## What the task requires
The lines to reproduce run from the one containing "Select Day of week sidebar item" through the end of the records below. Reproduce them exactly and add nothing.

## Materials provided
--- START ---

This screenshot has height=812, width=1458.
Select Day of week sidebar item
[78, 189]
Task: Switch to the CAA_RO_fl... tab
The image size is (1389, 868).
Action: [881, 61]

--- END ---

## Reply
Select Day of week sidebar item
[78, 189]
Task: Switch to the CAA_RO_fl... tab
The image size is (1389, 868).
Action: [881, 61]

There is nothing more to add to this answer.